Le roi cependant tint parole ; justice fut faite. Convaincu du crime de rébellion, d’abus de pouvoir et de forfaits sans nombre, Patrick, le comte des Orcades, fut exécuté à Édimbourg, en 1614. J’ai vu, dans le musée des antiquaires de cette ville, l’instrument de son supplice. On l’appelle the maiden (la vierge) ; le criminel que la maiden allait mettre à mort s’agenouillait sur un échafaud, le corps courbé en avant, la tête placée entre deux poutres, peintes en noir, au haut desquelles était suspendue une hache tranchante chargée d’un énorme lingot de plomb. Cette hache était retenue par une corde passée dans une poulie. Le bourreau lâchait la corde, la hache glissait le long d’une double charnière, entre les deux poutres, et séparait d’un seul coup la tête du tronc.
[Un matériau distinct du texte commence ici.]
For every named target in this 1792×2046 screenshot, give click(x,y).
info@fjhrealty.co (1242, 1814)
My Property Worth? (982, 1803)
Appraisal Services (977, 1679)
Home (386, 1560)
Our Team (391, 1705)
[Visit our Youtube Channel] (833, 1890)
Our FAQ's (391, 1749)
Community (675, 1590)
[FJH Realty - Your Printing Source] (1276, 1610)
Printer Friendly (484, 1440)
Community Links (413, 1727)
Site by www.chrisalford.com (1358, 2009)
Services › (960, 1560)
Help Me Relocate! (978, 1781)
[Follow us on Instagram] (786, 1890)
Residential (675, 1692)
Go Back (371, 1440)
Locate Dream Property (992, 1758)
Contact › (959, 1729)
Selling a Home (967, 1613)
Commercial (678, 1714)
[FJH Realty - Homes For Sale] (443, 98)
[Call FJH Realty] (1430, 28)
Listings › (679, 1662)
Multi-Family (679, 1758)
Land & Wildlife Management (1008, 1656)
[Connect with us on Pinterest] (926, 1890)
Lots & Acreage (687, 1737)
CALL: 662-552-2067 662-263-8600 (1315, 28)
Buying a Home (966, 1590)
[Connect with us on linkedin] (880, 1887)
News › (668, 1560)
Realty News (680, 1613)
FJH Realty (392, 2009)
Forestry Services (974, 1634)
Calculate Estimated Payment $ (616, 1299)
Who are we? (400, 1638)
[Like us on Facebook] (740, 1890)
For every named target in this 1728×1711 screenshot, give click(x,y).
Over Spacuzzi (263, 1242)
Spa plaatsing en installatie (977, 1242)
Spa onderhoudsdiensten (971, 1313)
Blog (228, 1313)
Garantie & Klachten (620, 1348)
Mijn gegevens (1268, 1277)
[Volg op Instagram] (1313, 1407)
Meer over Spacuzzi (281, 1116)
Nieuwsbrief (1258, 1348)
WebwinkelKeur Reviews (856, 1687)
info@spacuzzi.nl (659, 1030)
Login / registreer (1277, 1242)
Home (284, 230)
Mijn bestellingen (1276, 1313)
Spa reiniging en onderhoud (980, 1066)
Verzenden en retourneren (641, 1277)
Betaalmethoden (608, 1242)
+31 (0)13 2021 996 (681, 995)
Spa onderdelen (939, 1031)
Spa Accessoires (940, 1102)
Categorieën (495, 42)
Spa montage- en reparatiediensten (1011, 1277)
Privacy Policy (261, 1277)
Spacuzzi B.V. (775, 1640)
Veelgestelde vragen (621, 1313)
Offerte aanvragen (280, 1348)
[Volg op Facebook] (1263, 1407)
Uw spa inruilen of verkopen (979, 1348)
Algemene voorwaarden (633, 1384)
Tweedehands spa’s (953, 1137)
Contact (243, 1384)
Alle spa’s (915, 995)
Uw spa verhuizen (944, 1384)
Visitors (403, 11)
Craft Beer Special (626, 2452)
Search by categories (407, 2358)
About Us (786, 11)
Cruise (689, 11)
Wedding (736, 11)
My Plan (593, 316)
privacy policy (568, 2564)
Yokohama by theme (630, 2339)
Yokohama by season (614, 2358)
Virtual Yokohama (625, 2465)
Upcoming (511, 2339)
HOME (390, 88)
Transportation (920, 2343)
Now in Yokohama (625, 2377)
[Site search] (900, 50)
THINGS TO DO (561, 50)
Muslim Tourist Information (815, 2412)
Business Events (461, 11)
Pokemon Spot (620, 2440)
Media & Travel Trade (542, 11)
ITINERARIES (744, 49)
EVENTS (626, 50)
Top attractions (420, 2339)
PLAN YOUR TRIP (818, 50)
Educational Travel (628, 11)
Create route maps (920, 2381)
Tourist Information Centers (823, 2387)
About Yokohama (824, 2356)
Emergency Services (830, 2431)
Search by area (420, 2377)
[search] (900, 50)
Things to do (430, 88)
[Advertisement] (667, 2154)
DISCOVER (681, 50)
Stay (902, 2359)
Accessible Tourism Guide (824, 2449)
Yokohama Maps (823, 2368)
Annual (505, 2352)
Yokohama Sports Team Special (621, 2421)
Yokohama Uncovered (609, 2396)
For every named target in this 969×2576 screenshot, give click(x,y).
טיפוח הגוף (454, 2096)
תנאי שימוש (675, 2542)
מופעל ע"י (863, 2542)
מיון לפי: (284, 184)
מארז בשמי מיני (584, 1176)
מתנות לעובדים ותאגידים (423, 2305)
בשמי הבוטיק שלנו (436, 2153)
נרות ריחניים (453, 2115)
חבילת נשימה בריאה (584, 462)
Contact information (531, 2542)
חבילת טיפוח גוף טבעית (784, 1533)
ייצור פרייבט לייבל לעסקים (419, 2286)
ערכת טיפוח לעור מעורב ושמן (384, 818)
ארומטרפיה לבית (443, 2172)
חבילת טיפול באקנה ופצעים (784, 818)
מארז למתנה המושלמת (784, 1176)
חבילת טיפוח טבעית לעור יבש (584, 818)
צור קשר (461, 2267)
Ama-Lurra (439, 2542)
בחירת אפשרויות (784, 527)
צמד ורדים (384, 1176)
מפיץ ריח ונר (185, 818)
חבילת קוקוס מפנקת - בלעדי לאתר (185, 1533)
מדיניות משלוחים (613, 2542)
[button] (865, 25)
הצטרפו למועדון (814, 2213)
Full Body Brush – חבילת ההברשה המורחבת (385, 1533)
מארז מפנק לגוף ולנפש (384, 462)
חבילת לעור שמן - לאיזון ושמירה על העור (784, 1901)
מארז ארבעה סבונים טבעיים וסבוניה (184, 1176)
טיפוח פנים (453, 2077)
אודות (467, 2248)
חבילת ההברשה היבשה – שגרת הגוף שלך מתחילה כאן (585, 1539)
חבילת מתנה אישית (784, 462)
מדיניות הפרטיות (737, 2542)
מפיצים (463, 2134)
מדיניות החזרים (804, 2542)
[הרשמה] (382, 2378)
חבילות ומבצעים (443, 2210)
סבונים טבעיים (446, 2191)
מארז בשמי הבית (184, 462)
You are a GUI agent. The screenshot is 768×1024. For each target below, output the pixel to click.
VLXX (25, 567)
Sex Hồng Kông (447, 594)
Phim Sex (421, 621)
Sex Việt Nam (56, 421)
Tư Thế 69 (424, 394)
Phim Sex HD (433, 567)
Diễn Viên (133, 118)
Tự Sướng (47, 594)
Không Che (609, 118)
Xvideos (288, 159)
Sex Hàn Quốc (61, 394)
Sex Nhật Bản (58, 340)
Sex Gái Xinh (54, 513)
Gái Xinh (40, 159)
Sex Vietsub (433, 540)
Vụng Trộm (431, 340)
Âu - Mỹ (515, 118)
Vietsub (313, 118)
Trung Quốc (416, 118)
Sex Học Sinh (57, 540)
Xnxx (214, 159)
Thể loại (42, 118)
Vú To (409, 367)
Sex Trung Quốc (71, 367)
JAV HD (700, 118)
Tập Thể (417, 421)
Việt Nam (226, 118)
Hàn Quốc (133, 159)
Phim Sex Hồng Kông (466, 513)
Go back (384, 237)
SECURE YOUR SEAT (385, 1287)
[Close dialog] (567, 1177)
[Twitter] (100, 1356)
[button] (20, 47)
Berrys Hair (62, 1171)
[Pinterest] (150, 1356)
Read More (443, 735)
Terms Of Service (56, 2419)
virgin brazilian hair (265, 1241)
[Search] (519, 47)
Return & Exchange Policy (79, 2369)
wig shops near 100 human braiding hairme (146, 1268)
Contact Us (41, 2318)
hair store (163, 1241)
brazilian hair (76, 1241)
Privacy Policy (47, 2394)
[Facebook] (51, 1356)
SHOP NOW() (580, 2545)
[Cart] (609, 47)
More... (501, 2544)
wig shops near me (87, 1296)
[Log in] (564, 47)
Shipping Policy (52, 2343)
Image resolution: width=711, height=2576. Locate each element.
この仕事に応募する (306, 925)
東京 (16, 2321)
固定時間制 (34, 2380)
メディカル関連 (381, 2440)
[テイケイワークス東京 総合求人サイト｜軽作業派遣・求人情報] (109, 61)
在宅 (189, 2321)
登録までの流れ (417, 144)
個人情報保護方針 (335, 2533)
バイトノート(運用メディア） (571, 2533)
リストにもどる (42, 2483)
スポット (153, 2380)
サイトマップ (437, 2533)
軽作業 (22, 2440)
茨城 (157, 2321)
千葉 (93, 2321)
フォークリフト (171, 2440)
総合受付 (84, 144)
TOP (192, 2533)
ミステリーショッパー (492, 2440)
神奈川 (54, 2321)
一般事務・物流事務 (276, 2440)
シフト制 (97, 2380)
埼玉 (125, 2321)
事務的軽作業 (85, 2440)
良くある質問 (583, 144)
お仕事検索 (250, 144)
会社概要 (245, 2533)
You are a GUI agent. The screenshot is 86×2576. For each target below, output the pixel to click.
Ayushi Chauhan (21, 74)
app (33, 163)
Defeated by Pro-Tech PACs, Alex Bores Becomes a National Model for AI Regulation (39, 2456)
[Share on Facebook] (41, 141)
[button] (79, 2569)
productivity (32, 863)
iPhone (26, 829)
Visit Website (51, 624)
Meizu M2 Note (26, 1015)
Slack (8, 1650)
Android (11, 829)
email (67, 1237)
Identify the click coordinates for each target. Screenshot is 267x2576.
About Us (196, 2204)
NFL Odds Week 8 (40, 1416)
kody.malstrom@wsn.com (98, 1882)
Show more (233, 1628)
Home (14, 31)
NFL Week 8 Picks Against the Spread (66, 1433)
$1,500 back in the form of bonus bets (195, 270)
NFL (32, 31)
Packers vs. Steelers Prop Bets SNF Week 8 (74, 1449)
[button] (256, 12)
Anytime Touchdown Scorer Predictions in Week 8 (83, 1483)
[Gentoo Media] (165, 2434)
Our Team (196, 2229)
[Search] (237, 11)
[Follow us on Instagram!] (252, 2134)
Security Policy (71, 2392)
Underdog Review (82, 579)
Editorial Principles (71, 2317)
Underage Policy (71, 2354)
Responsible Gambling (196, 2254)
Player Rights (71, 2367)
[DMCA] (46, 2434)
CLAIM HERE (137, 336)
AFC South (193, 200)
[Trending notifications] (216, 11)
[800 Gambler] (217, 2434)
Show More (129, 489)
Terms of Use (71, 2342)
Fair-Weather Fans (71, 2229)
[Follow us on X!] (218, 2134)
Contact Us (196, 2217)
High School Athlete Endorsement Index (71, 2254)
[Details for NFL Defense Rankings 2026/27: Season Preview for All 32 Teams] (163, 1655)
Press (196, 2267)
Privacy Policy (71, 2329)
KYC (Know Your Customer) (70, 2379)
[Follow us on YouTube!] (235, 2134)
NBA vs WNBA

On voit que la maiden n’était autre chose que la guillotine[1]. Le régent Morton, le dernier de ces terribles Douglas, l’orgueil et l’effroi de leur pays, avait fait venir d’Halifax, dans le comté d’York, à Édimbourg, la maiden. On s’en servait à Halifax de temps immémorial, et Morton, qui regardait la terreur comme le plus sûr des moyens de se maintenir au pouvoir, n’eut garde de négliger une aussi redoutable invention. Un coin de l’Écosse remuait-il, une de ses provinces avait-elle besoin d’être disciplinée, Morton y envoyait la maiden ; on abattait quelques têtes, et tout rentrait dans l’ordre. Si l’un de ces seigneurs si long-temps et si souvent rebelles murmurait, donnait de l’inquiétude, Morton le menaçait des caresses

  1. Le supplice de la guillotine nous vient donc des Écossais. Les Écossais l’avaient emprunté aux Anglais, et, dans le xvie siècle, il était populaire en Allemagne. J’ai entre les mains une gravure d’Aldegraver, élève d’Albert Durer, qui porte la date de 1553. Cette gravure représente Titus Manlius faisant décapiter son fils, qui a combattu sans son ordre. Le fils de Titus a la tête passée sous le couteau d’une guillotine fort bien dessinée. Comme dans toutes les gravures allemandes de cette école et de cette époque, on peut compter les veines du bois et chacun des clous de la machine ; la courbure du tranchant de la hache est aussi calculée avec une exactitude mathématique. Cette guillotine est plus massive que la maiden d’Édimbourg et que la guillotine française. Dans la gravure d’Aldegraver, le bourreau d’une main retient la tête du patient, placée entre les deux montans de la machine, et de l’autre décroche la corde au bout de laquelle pend la hache. Titus Manlius, la main sur la hanche et armé de pied en cap, comme un chevalier de la cour de Maximilien, regarde d’un œil stoïque le supplice de son fils.